-- SOURCE DOCUMENT --
((
FORT WAYNE/DECATUR, Ind. (WANE) — Throughout the pandemic businesses have shared their struggles to get by while implementing the pandemic restrictions. For some businesses, the answer to their problem was changing their process.
Pre-pandemic, Kiss My Grass Soapery owner Amy Delap sold most of her soap and body products through trade shows and farmers’ markets but that all changed when the COVID-19 pandemic hit earlier this year.
“The shows all dried up, we couldn’t teach either, so we were pretty much relying on online sales,” said Delap.
Delap relayed her struggles on social media and said her customer base stepped up. Online sales of her products boomed, but it still was not enough to keep her business afloat. So, she switched up her plan.
“Our plans were to open a store within a couple of years but we just kind of speeded up the process,” said Delap.
She opened up a store at 1636 W. Main Street in Fort Wayne towards the end of September. It was a move she said has paid off, in part because it is located in an up-and-coming area.
“We’ve had people coming in steadily on our open days and even contacting me when we’re not open and asking to come in to shop, which we’re happy to do,” said Delap.
In Decatur, popular buffet restaurant Back 40 Junction was shut down completely because of COVID-19 and its owners, Azar Corporation, decided to try and sell the business. Its future remained unknown for months, with some worries it may never reopen. After seven months, former Azar Corp. District Manager John Ferrise was able to buy the buffet and make it his own.
))
Saved data entries
((
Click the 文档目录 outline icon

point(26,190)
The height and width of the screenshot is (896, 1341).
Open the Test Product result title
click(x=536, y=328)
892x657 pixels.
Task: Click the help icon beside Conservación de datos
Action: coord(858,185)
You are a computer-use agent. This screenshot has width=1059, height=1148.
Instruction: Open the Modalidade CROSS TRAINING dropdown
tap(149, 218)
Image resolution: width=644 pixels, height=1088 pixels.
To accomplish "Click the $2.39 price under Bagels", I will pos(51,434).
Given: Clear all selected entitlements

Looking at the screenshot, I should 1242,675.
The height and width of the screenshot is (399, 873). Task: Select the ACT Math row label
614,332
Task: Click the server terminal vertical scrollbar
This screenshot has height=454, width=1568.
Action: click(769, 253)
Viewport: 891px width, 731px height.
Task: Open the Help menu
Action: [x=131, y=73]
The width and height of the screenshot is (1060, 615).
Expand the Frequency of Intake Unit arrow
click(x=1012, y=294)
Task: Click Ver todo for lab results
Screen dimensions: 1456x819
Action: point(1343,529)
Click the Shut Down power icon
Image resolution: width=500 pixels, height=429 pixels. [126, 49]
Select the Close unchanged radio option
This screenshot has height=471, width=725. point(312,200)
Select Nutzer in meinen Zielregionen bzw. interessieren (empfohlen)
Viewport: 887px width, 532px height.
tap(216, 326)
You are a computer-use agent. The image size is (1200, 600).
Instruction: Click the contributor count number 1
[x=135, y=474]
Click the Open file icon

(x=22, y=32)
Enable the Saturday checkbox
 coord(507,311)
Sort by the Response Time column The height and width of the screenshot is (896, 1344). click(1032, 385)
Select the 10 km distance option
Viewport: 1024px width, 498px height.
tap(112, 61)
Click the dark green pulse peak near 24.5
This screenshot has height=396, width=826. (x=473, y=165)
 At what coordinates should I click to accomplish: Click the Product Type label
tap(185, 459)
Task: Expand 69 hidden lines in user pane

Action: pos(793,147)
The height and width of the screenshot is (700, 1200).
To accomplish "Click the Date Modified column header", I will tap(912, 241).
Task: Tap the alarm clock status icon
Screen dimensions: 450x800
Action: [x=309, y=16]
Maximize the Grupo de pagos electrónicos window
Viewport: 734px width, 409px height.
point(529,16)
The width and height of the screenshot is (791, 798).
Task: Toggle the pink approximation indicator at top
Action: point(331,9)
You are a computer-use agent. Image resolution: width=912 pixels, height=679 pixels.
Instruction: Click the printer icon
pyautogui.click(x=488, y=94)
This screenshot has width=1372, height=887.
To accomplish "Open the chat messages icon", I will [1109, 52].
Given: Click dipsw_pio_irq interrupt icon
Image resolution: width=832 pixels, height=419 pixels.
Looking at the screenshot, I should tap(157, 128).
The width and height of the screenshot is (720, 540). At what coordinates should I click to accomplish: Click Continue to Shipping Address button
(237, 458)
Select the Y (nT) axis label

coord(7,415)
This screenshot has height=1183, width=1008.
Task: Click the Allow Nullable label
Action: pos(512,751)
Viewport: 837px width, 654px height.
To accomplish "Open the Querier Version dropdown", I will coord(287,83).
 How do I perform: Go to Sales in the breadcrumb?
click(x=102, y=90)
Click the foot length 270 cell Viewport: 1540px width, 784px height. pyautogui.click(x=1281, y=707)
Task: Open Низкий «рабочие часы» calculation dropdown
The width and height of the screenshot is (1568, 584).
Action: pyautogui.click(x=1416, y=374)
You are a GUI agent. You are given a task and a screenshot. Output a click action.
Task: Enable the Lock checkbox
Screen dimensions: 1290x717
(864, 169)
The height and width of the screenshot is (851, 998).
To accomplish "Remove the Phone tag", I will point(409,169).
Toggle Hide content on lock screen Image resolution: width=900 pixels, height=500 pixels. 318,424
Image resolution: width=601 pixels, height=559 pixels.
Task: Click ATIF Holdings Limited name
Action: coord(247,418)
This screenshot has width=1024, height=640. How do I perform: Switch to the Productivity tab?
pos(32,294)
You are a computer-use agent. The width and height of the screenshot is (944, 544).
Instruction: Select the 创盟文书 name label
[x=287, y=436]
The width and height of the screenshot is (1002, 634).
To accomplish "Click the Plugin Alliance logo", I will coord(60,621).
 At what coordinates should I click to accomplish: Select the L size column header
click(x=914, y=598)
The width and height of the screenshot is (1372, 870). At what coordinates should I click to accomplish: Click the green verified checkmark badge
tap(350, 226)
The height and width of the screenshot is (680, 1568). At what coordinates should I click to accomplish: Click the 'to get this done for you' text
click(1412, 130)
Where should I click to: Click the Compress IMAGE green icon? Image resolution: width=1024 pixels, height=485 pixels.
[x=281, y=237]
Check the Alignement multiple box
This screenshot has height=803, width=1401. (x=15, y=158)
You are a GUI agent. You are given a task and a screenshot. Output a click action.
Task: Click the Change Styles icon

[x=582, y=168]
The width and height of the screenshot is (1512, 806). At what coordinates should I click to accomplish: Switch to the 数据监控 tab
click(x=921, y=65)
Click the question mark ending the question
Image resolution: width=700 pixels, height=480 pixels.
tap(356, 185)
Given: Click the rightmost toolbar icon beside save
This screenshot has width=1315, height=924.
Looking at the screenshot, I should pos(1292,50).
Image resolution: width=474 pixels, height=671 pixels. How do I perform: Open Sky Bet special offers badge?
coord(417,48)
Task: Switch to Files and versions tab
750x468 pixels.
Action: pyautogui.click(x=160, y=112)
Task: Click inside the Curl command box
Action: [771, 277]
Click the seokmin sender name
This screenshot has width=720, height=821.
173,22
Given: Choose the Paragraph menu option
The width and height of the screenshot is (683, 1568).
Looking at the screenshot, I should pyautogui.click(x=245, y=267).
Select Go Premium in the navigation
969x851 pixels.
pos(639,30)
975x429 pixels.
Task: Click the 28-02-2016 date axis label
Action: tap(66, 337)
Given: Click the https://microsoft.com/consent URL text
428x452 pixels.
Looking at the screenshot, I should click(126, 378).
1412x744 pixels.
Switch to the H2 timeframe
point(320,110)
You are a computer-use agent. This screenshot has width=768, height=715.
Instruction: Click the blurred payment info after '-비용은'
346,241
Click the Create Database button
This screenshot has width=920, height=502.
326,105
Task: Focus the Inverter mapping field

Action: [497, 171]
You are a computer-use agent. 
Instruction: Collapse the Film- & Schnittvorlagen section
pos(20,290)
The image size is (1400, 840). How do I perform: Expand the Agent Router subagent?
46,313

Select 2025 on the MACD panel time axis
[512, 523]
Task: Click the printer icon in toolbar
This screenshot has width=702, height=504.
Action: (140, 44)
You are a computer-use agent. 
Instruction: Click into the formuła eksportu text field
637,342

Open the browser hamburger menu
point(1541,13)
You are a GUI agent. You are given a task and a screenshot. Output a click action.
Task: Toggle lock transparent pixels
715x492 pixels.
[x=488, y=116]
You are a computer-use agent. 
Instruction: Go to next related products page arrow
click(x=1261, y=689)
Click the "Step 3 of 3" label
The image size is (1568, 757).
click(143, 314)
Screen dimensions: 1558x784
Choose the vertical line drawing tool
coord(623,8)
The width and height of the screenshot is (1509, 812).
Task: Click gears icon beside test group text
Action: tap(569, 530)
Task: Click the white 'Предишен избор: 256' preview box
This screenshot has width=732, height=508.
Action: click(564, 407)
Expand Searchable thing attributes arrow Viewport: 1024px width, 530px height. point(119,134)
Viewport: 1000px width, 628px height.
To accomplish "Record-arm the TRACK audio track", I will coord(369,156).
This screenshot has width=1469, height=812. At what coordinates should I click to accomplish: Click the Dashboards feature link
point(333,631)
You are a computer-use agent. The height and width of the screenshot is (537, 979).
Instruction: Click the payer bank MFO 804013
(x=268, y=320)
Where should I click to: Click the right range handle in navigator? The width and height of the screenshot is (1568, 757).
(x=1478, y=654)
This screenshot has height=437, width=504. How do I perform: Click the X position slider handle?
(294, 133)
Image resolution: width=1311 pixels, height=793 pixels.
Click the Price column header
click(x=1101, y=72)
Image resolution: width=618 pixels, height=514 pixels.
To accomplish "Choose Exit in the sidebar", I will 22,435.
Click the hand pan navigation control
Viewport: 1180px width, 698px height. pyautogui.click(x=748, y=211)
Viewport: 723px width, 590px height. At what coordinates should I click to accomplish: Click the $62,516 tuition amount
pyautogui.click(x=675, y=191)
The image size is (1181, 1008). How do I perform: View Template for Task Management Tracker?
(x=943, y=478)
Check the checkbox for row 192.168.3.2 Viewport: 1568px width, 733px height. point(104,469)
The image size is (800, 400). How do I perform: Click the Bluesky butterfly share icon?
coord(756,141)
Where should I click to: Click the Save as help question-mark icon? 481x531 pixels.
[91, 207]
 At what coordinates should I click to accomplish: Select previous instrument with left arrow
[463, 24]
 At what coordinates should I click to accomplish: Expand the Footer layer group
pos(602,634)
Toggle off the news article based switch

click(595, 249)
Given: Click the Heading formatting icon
))
-- DIRECTIONS --
1. In the article about pandemic businesses, who bought Back 40 Junction after it had been closed for seven months?
2. Write the next part of the article about pandemic businesses, starting after its last sentence.
The saved data entries come from a separate source.

-- RESPONSES PER TASK --
1. John Ferrise, a former Azar Corp. district manager.

2.
Back 40 Junction is set to open November 4, and in the meantime, Ferrise has been making changes to better fit COVID-19 restrictions. He plans on trading the buffet line for a more traditional sit-down experience and is adding curbside service. They will have to cut down on seating to comply with social distancing but be able to keep a good amount of seating thanks to their square footage. Despite the changes, he said the Back 40 experience will be largely unchanged. They will continue using the same menu and recipes that customers are familiar with and have added extra artifacts to their wall of treasures.
According to Ferrise, much of the old staff is returning as well and he is hopeful the buzz their reopening has generated online is a good indication of Back’s 40’s future.
“The call for us to reopen, people just wanted to get that Back 40 fix and can’t wait to just get the doors opened up again,” said Ferrise.